Solve Numerical example.
A person uses spectacles of ‘number’ 2.00 for reading. Determine the range of magnifying power (angular magnification) possible. It is a concavoconvex lens (n = 10.5) having a curvature of one of its surfaces to be 10 cm.

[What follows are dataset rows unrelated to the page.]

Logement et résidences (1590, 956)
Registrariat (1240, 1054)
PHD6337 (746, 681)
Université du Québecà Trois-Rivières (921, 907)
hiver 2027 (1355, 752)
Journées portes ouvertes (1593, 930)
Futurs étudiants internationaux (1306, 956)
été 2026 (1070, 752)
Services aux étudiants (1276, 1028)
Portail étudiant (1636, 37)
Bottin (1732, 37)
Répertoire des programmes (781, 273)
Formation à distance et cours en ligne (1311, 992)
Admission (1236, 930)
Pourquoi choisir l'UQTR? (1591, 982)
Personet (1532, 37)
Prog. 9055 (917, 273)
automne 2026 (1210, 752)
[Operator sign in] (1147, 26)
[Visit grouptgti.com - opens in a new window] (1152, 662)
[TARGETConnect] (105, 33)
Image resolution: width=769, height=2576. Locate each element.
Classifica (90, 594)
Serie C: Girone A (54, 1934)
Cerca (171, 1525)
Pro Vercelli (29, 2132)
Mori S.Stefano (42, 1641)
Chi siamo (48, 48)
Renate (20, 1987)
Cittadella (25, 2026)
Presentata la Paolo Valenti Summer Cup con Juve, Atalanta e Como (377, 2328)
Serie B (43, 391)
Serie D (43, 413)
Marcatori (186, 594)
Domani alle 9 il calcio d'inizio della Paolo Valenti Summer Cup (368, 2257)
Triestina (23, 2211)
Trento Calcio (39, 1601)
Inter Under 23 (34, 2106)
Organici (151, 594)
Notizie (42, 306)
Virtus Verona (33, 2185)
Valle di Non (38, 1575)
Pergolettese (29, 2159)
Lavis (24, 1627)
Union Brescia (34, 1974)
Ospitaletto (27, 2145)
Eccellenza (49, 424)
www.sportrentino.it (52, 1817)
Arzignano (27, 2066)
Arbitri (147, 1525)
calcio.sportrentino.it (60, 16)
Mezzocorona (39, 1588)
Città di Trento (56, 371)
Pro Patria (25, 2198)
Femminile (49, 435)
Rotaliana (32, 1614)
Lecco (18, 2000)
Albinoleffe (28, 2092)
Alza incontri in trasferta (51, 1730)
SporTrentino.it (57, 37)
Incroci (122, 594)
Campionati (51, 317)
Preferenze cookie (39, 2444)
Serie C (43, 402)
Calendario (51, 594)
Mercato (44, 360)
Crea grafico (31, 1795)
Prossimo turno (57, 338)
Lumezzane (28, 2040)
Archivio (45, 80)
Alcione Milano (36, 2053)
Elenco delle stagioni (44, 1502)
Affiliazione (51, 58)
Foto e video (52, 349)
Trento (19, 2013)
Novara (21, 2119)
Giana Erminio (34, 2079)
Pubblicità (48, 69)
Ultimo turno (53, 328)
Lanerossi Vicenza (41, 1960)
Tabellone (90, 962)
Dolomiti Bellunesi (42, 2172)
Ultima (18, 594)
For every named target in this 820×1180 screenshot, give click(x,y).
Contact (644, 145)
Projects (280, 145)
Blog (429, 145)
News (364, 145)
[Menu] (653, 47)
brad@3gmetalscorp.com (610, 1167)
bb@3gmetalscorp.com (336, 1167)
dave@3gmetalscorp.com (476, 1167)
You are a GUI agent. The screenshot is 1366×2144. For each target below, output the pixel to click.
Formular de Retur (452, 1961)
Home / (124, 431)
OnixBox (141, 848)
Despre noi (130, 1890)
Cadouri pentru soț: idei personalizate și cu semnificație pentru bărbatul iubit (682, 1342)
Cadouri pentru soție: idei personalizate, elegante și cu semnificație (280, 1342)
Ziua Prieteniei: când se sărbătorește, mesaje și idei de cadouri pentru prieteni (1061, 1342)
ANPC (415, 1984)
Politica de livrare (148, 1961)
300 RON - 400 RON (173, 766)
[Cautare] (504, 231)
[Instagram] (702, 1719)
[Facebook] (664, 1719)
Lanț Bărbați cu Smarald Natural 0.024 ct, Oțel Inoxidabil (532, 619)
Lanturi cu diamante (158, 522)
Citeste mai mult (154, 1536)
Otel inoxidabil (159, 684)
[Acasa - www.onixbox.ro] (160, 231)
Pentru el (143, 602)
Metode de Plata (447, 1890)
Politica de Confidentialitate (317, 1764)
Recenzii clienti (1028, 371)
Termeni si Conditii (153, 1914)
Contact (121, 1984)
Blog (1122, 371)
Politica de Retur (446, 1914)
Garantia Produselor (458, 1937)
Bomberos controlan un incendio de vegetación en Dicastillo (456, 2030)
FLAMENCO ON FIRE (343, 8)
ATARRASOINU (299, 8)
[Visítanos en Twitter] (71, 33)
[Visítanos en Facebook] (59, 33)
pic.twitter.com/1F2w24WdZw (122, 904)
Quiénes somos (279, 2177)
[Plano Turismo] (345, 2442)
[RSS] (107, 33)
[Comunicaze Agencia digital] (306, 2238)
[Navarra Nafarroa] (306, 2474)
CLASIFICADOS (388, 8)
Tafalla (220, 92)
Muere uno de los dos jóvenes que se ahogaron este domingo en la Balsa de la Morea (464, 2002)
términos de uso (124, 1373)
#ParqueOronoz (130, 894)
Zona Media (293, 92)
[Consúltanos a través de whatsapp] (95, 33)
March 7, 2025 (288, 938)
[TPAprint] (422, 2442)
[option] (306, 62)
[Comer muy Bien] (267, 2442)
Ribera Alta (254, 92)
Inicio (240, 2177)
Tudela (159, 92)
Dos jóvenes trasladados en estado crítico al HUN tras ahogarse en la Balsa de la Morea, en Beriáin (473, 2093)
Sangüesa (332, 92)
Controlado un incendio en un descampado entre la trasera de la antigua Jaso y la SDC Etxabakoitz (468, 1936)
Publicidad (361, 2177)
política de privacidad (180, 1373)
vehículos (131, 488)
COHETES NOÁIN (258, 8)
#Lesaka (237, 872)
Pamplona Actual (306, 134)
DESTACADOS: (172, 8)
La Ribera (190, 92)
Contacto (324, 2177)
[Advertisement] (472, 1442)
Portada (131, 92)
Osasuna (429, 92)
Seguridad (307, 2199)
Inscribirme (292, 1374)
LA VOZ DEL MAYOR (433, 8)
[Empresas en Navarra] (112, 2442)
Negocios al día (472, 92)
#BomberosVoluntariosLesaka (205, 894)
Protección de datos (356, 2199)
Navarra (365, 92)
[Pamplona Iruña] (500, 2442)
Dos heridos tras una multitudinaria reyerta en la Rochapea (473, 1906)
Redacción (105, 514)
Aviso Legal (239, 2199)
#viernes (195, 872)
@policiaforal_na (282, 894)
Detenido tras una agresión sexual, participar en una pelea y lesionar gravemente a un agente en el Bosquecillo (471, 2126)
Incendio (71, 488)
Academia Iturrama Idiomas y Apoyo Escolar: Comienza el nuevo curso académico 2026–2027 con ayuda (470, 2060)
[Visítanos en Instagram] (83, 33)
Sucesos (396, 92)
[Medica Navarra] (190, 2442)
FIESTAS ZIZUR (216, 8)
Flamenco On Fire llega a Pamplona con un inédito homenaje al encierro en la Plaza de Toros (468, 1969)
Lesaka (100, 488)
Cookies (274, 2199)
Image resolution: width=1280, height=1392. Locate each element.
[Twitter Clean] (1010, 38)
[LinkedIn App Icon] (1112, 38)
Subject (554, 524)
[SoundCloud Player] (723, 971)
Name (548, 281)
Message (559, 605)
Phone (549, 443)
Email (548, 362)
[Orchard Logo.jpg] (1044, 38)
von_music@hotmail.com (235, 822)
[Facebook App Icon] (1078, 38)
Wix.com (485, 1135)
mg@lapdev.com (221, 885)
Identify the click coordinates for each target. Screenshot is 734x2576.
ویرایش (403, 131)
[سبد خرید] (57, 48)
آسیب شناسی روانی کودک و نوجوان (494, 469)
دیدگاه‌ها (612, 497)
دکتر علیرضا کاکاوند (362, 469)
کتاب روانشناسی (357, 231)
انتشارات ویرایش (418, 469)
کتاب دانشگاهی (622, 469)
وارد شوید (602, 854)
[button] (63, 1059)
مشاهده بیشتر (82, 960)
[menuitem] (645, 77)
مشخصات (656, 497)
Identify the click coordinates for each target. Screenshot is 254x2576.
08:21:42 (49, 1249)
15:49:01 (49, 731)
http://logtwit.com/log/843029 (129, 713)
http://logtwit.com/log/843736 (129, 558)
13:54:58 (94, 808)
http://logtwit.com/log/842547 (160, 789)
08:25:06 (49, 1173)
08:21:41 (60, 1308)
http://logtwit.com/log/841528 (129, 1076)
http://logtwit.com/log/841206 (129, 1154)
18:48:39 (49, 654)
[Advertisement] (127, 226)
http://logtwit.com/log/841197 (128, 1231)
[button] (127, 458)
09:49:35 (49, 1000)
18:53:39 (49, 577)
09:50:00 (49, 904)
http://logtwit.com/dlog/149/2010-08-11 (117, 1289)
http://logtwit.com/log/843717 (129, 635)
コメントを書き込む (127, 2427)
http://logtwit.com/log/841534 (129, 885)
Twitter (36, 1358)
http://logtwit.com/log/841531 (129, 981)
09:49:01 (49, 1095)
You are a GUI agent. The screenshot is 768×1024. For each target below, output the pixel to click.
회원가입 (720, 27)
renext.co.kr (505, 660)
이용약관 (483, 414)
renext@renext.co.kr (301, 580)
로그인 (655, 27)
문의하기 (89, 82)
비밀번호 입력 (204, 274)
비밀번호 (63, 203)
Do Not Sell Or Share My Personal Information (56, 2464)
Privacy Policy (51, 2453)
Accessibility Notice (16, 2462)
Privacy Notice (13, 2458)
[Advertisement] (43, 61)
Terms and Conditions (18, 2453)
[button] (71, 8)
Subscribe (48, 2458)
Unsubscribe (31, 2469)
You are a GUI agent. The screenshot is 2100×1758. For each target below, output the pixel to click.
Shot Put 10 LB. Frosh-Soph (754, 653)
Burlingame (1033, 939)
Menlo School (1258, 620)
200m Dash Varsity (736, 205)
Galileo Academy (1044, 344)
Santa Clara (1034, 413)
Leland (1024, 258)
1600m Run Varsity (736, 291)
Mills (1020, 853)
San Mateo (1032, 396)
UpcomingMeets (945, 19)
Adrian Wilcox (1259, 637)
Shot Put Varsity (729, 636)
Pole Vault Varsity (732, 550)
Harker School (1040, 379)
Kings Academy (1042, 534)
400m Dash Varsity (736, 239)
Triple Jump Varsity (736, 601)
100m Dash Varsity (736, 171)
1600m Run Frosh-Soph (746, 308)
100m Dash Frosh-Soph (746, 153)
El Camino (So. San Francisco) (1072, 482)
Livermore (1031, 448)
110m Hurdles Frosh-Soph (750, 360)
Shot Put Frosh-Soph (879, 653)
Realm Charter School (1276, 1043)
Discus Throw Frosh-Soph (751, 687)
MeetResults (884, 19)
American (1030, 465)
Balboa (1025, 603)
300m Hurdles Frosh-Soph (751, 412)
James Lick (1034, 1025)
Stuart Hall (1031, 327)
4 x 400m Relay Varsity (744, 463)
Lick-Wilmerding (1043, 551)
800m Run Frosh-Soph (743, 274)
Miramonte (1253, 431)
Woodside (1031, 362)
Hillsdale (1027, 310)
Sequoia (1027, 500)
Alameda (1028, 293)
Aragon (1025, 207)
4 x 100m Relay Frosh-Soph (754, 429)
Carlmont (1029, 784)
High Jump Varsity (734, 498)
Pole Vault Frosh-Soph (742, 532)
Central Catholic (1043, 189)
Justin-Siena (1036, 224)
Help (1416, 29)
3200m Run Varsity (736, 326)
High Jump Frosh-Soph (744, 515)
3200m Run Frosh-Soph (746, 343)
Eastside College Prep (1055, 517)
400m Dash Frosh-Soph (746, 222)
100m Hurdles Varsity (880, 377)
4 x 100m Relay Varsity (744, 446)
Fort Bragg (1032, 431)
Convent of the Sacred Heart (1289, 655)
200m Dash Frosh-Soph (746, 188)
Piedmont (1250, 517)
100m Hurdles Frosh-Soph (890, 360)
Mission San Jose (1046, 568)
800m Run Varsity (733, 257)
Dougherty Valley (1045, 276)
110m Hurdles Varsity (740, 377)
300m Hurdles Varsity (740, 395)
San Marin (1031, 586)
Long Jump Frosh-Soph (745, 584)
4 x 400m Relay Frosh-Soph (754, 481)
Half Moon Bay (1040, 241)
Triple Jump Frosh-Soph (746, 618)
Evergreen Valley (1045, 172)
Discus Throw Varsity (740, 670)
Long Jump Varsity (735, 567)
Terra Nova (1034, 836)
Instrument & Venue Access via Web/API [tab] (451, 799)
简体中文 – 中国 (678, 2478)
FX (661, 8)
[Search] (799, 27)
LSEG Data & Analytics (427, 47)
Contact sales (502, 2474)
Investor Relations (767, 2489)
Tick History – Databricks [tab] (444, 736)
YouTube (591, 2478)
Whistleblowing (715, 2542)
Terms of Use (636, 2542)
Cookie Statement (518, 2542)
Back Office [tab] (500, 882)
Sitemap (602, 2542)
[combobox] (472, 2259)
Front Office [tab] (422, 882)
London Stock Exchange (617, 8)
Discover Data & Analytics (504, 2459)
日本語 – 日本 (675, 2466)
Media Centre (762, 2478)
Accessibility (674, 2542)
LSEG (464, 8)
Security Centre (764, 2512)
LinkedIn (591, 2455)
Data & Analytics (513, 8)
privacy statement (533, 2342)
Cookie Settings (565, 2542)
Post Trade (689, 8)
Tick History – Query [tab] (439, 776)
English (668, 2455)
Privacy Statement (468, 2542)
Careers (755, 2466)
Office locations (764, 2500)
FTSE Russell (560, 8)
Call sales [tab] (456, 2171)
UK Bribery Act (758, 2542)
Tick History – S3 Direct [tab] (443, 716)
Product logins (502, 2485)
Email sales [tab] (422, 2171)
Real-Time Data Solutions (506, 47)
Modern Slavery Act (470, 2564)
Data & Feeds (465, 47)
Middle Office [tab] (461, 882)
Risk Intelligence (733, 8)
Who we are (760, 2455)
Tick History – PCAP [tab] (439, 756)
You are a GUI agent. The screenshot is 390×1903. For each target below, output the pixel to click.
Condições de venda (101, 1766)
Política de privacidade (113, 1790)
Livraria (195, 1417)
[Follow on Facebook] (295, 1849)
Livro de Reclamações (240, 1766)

Estimate that of the other.
Solution
For a single concavo-convex lens, the magnifying power will be the same as that for a simple microscope As the number represents the power of the lens,
P = `1/"f"` = 2 ⇒ f = 0.5 m.
∴ Range of magnifying power of a lens will be,
Mmin = `"D"/"f"=0.25/0.5` = 0.5
and Mmax = `1+"D"/"f"` = 1 + 0.5 = 1.5
Given that, n = 1.5, |R1| = 10 cm
f = 0.5 m = 50 cm
From lens maker’s equation,
`1/"f"=("n"-1)(1/"R"_1-1/"R"_2)`
`1/50=(1.5-1)(1/10-1/"R"_2)`
∴ 0.04 = `(1/10-1/"R"_2)`
∴ `1/"R"_2=1/10-0.04=3/50`
∴ R2 = `50/3` cm
The range of magnifying power is from 0.5 to 1.5 radius of curvature of other surface is `50/3` cm.